Cell cycle-related kinase reprograms the liver immune microenvironment to promote cancer metastasis.

The liver is an immunologically tolerant organ and a common metastatic site of multiple cancer types. Although a role for cancer cell invasion programs has been well characterized, whether and how liver-intrinsic factors drive metastatic spread is incompletely understood. Here, we show that aberrantly activated hepatocyte-intrinsic cell cycle-related kinase (CCRK) signaling in chronic liver diseases is critical for cancer metastasis by reprogramming an immunosuppressive microenvironment. Using an inducible liver-specific transgenic model, we found that CCRK overexpression dramatically increased both B16F10 melanoma and MC38 colorectal cancer (CRC) metastasis to the liver, which was highly infiltrated by polymorphonuclear-myeloid-derived suppressor cells (PMN-MDSCs) and lacking natural killer T (NKT) cells.
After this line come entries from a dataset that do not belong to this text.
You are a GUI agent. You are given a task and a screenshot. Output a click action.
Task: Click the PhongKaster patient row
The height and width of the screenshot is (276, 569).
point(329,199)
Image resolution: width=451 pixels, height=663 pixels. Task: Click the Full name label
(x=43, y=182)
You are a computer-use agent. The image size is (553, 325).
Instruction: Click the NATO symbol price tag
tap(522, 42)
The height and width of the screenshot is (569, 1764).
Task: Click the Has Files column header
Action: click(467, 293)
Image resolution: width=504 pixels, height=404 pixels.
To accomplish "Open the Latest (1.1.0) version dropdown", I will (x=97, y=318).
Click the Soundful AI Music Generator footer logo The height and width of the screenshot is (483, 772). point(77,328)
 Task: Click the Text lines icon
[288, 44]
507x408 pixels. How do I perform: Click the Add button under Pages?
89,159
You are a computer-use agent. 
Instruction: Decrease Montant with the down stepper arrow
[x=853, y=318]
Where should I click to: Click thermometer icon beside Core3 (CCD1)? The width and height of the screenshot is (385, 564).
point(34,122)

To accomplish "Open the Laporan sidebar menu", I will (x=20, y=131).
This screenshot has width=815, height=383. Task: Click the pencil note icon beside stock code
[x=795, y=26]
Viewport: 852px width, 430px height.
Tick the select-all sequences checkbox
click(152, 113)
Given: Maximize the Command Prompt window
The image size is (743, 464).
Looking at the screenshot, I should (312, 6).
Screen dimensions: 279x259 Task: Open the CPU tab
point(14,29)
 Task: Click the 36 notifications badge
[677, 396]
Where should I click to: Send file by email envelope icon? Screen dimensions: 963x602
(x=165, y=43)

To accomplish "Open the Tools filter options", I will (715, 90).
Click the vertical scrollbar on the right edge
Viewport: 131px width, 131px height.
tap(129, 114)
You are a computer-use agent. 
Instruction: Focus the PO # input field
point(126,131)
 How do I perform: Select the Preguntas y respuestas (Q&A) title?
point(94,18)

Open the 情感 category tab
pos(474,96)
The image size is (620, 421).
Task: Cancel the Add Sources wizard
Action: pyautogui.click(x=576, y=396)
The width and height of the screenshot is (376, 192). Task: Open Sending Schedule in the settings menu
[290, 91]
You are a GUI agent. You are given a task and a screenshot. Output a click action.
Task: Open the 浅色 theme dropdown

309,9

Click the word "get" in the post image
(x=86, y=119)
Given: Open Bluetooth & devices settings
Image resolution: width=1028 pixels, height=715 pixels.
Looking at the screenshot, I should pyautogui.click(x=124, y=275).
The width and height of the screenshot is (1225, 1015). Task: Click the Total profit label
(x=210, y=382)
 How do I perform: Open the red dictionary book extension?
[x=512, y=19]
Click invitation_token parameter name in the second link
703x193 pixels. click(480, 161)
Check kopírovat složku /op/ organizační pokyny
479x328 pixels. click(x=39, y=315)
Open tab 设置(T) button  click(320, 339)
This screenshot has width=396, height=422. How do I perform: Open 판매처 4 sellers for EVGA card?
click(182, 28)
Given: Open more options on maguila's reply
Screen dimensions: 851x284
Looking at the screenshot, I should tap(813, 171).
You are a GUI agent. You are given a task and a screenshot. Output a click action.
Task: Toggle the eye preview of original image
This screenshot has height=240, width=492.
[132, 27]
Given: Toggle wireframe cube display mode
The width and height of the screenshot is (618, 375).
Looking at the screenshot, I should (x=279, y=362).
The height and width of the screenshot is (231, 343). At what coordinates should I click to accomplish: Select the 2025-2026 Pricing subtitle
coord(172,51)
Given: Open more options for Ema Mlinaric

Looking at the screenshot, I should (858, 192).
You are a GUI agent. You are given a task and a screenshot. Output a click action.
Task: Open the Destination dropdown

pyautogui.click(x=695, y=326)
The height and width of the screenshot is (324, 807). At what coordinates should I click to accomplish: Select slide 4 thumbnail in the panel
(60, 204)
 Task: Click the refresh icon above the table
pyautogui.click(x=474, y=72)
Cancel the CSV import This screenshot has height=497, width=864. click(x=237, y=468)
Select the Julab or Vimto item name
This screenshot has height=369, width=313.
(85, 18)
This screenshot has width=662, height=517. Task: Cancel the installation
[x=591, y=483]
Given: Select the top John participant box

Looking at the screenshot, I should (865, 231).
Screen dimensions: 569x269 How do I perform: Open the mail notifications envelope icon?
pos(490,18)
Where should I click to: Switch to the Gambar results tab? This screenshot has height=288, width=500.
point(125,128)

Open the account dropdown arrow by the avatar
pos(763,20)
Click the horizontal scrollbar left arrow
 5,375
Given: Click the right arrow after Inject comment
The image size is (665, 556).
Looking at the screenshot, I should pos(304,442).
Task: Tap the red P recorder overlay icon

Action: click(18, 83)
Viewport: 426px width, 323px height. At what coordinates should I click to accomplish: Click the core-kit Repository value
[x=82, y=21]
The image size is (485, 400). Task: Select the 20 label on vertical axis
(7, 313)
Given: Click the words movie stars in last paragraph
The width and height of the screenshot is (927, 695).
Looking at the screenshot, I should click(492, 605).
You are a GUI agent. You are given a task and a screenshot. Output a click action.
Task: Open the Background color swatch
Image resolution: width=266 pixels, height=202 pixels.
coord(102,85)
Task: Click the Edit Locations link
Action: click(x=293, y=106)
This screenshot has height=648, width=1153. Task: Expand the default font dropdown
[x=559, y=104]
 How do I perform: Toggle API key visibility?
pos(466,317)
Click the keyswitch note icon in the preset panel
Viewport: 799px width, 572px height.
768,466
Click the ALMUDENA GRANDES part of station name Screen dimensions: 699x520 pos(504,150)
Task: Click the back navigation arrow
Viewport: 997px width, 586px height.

Depletion of PMN-MDSCs in CCRK transgenic mice restored NKT cell levels and their interferon gamma production and reduced liver metastasis to 2.7% and 0.7% (metastatic tumor weights) in the melanoma and CRC models, respectively. Mechanistically, CCRK activated nuclear factor-kappa B (NF-κB) signaling to increase the PMN-MDSC-trafficking chemokine C-X-C motif ligand 1 (CXCL1), which was positively correlated with liver-infiltrating PMN-MDSC levels in CCRK transgenic mice. Accordingly, CRC liver metastasis patients exhibited hyperactivation of hepatic CCRK/NF-κB/CXCL1 signaling, which was associated with accumulation of PMN-MDSCs and paucity of NKT cells compared to healthy liver transplantation donors. In summary, this study demonstrates that immunosuppressive reprogramming by hepatic CCRK signaling undermines antimetastatic immunosurveillance. Our findings offer new mechanistic insights and therapeutic targets for liver metastasis intervention.